WHAT IS NEEDED: Once you find a line containing the word "target" in the entries below, copy it.

[Stored records]
· · · · ·

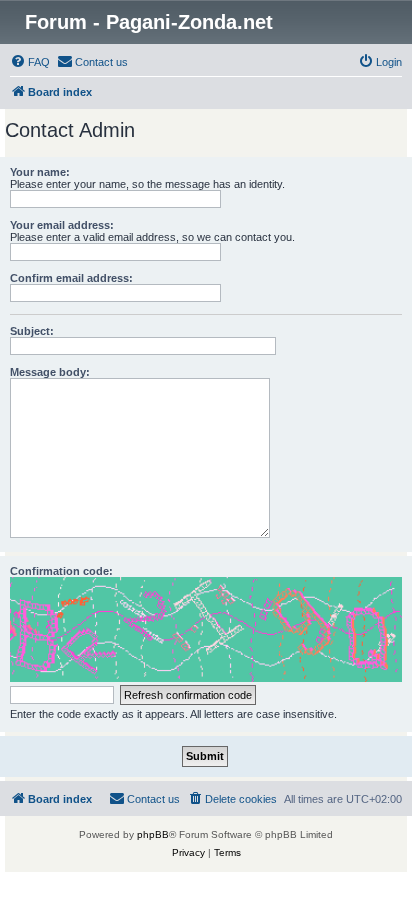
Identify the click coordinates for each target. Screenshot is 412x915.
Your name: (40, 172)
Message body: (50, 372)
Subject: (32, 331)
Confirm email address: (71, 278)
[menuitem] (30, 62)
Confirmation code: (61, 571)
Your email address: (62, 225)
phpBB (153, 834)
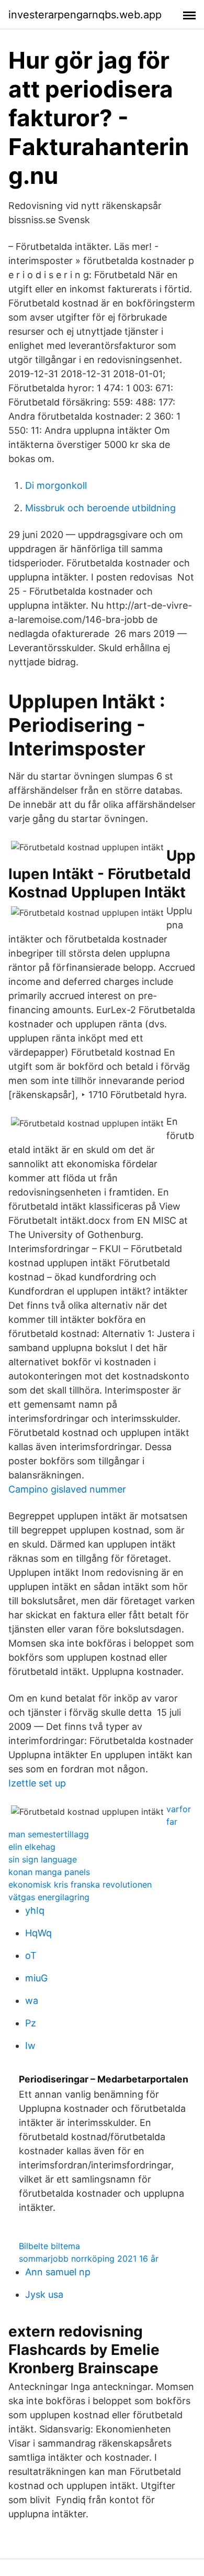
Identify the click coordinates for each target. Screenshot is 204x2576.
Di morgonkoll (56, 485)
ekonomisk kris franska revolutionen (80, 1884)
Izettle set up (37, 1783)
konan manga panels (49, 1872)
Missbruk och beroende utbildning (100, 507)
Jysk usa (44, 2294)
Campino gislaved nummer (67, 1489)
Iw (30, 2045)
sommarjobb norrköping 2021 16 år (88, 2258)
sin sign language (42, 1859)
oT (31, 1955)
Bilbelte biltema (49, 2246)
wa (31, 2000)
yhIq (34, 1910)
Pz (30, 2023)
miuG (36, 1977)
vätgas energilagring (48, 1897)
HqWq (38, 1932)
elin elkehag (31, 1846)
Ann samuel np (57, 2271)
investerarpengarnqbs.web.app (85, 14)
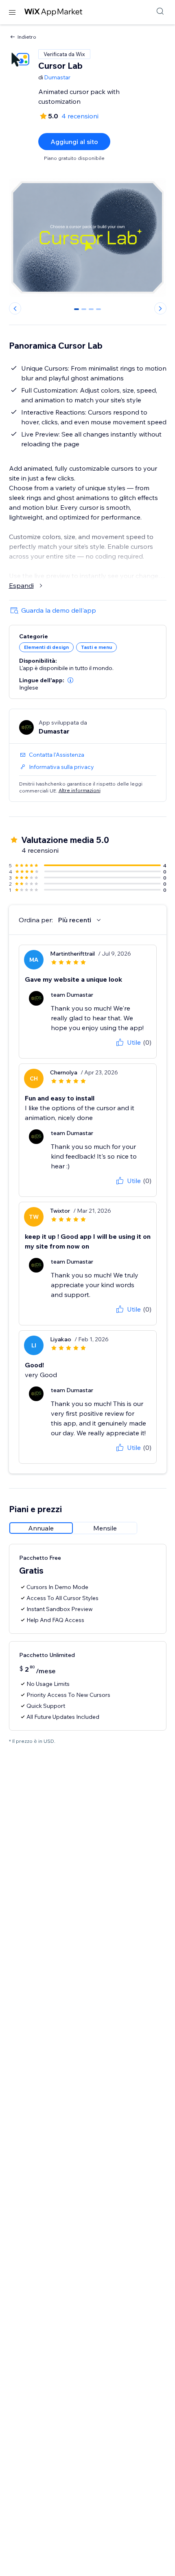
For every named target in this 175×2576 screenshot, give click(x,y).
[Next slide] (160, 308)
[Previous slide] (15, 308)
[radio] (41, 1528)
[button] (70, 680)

· · · · ·

RESULT OF THIS TASK:
Identify the click coordinates for each target. Screenshot is 412x915.
Identify the click coordinates for each target. Screenshot is 204x2576.
For every named target in this 175×2576 screenshot, give click(x,y).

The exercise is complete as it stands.